> **Directions for this task**: Output only these lines, set down exactly: the one containing "Automotive Aerospace (63, 2247)" and each line after it through the end of the records.

Records provided: Begin

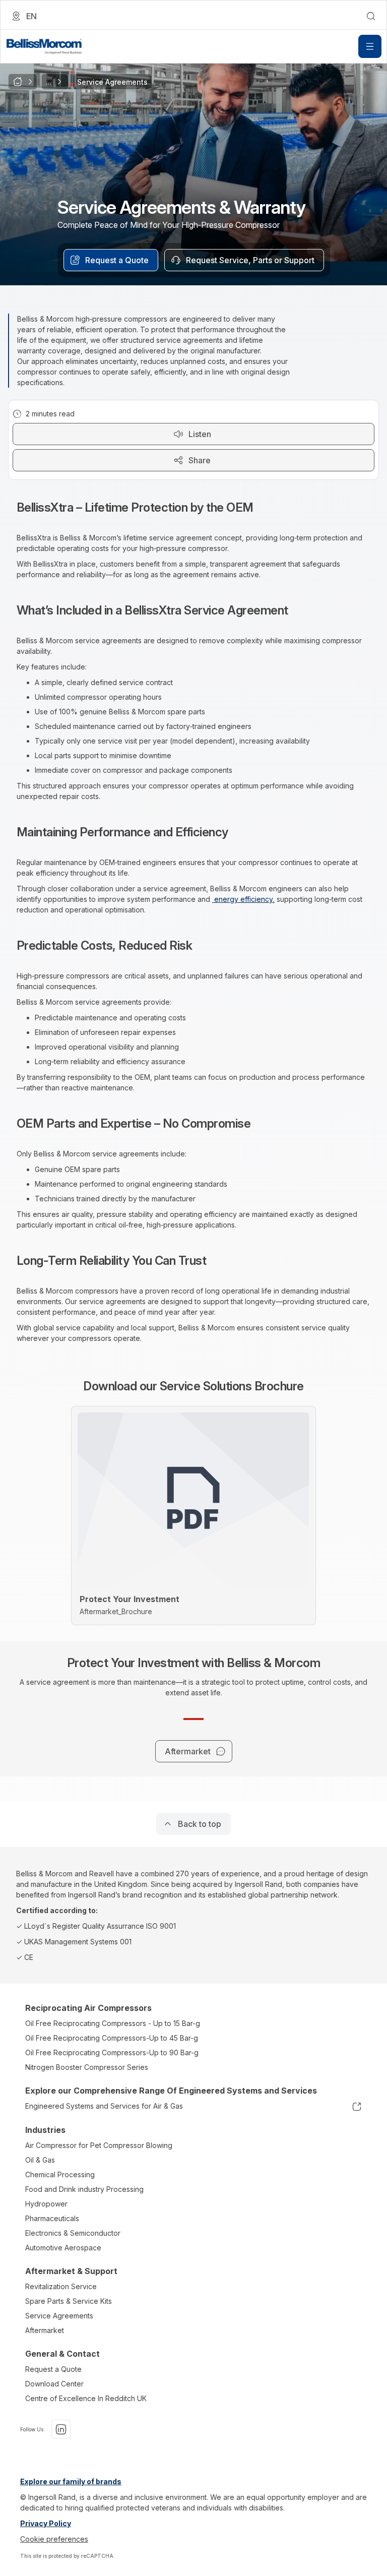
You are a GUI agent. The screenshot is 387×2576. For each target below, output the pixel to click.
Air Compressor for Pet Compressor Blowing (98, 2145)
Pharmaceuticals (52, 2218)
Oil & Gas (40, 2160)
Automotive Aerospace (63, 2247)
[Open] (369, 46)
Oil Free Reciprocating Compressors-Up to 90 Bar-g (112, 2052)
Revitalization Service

Records provided: End

> **Answer space**:
Automotive Aerospace (63, 2247)
[Open] (369, 46)
Oil Free Reciprocating Compressors-Up to 90 Bar-g (112, 2052)
Revitalization Service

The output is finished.